O projeto consiste em oito encontros, de duas horas e meia de duração, onde são discutidos temas como machismo e direitos humanos, com a intenção de fazer os autores de agressões contra as mulheres refletirem sobre a violência.

"Um dos grandes problemas de lidar com a Lei Maria da Penha ou com os homens que agridem as mulheres é o sentimento de impunidade. A impunidade é uma grande vilã, legitima e multiplica a violência contra a mulher. Mas, a partir desse projeto, acaba ou diminui essa impunidade, forçando os homens a participar do trabalho. Esse trabalho não é uma terapia, é uma medida socioeducativa que provoca mudanças, crises e uma reflexão muito profunda sobre o comportamento desses homens", complementou Inês Paz.
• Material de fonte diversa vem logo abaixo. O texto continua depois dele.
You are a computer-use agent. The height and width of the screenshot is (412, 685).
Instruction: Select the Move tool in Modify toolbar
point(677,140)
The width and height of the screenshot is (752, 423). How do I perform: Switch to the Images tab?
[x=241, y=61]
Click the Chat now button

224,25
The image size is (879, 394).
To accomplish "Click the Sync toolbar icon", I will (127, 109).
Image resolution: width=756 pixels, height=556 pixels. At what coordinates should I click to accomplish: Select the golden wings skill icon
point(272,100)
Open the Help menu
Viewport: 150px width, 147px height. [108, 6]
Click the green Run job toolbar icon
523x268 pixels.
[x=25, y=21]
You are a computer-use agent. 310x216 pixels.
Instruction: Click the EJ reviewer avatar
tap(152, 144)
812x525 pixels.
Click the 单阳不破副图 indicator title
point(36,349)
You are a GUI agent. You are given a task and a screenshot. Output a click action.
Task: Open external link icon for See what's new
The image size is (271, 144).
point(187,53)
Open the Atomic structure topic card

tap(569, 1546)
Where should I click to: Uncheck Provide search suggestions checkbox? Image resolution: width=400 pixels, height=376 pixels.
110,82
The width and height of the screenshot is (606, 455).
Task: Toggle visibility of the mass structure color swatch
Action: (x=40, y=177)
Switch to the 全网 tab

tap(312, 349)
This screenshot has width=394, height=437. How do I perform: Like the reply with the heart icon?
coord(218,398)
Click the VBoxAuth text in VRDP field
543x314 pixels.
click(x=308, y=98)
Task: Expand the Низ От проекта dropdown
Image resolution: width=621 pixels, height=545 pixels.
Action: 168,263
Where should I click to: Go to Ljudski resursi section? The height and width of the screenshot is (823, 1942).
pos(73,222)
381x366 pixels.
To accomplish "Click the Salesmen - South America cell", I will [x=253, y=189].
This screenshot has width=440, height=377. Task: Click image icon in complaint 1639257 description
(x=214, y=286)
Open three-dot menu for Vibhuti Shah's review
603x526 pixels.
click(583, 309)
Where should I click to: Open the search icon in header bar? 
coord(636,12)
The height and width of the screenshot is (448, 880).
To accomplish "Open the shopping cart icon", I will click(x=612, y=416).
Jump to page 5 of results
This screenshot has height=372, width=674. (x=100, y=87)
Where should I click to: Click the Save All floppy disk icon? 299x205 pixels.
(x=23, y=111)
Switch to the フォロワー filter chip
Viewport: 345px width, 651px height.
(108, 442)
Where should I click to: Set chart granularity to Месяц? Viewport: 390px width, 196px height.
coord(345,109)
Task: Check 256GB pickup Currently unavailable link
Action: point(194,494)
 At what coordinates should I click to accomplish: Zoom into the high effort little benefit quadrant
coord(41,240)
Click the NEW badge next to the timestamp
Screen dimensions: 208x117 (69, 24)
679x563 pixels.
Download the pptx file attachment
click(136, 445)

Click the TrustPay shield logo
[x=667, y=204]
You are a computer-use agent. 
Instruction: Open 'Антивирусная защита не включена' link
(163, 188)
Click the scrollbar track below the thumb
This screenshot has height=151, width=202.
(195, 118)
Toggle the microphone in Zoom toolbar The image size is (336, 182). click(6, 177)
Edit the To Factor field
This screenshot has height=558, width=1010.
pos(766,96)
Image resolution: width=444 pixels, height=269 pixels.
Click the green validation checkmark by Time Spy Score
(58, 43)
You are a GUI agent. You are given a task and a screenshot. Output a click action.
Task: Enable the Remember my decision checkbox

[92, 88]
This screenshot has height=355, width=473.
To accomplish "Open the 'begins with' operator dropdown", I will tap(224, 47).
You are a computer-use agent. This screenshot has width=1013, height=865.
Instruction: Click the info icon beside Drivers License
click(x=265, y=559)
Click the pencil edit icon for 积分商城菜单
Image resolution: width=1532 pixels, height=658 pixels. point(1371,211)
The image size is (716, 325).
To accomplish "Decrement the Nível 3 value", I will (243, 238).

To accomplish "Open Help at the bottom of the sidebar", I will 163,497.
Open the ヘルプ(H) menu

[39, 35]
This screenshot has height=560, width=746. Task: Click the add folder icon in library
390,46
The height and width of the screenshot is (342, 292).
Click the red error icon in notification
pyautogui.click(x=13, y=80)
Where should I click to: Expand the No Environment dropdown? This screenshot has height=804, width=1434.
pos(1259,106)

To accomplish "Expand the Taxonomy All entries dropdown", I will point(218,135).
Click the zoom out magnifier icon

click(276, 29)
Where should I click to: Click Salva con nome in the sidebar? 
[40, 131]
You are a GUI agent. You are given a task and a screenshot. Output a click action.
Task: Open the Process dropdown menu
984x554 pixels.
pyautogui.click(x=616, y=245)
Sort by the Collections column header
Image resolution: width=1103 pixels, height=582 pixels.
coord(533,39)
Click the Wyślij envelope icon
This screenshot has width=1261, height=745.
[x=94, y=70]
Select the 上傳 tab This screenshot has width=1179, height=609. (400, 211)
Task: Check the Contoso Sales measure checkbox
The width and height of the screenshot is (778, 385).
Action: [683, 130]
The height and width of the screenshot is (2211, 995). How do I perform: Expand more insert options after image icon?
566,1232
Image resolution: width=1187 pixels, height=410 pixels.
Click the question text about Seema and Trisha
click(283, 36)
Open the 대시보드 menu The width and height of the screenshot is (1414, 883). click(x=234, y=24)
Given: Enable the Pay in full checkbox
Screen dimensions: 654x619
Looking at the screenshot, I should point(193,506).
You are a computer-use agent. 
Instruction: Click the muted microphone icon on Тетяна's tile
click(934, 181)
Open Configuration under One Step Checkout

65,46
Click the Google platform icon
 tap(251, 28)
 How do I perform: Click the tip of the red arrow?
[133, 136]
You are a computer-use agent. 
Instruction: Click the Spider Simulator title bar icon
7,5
"O programa vai ajudar a restabelecer os vínculos familiares. Os agressores começam a perceber, por exemplo, pequenos atos de ofensa que são violência também. Os filhos, com isso, crescem num bom exemplo", completou Malu Fernandes.

Em Taboão da Serra, o projeto virou lei municipal, obrigando o homem que agride uma mulher na cidade a participar do curso. Na Assembleia Legislativa de São Paulo também está em trâmite um projeto parecido, que pode obrigar todo homem que pratica ato de violência considerado leve a participar do curso no Estado.